EXERCISE INSTRUCTIONS
Only the lines from the one that contains "Click the orange Acknowledged status dot" through the final line of the entries should be repeated, exactly as written.

Collected data entries:
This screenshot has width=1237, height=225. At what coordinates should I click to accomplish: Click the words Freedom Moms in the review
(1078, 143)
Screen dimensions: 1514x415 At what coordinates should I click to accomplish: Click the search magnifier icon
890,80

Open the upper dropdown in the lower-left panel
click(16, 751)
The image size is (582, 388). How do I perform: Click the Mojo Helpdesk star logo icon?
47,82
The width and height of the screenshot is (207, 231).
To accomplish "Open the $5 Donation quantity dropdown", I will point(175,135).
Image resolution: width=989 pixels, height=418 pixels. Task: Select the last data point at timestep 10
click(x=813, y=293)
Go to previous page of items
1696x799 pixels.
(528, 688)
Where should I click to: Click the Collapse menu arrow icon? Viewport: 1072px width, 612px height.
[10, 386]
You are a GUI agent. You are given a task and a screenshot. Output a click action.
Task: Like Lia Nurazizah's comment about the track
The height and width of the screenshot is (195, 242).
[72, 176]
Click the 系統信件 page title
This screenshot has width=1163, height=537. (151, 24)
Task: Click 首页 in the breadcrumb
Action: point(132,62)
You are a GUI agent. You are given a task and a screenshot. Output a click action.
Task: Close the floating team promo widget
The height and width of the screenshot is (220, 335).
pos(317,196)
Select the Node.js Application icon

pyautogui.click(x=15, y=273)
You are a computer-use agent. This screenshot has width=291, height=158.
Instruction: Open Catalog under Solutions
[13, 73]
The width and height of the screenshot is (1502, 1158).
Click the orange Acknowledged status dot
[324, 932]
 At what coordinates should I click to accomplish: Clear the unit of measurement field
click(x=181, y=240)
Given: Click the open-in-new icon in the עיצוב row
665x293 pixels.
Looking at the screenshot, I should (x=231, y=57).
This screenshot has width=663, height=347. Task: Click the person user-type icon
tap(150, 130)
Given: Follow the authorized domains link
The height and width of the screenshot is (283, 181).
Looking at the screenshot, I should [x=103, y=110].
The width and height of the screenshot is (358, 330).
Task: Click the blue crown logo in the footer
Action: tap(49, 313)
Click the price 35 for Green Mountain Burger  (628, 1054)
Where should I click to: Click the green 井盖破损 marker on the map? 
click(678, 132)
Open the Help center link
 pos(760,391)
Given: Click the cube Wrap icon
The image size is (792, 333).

OUTPUT
Click the orange Acknowledged status dot
[324, 932]
 At what coordinates should I click to accomplish: Clear the unit of measurement field
click(x=181, y=240)
Given: Click the open-in-new icon in the עיצוב row
665x293 pixels.
Looking at the screenshot, I should (x=231, y=57).
This screenshot has width=663, height=347. Task: Click the person user-type icon
tap(150, 130)
Given: Follow the authorized domains link
The height and width of the screenshot is (283, 181).
Looking at the screenshot, I should [x=103, y=110].
The width and height of the screenshot is (358, 330).
Task: Click the blue crown logo in the footer
Action: tap(49, 313)
Click the price 35 for Green Mountain Burger  (628, 1054)
Where should I click to: Click the green 井盖破损 marker on the map? 
click(678, 132)
Open the Help center link
 pos(760,391)
Given: Click the cube Wrap icon
The image size is (792, 333).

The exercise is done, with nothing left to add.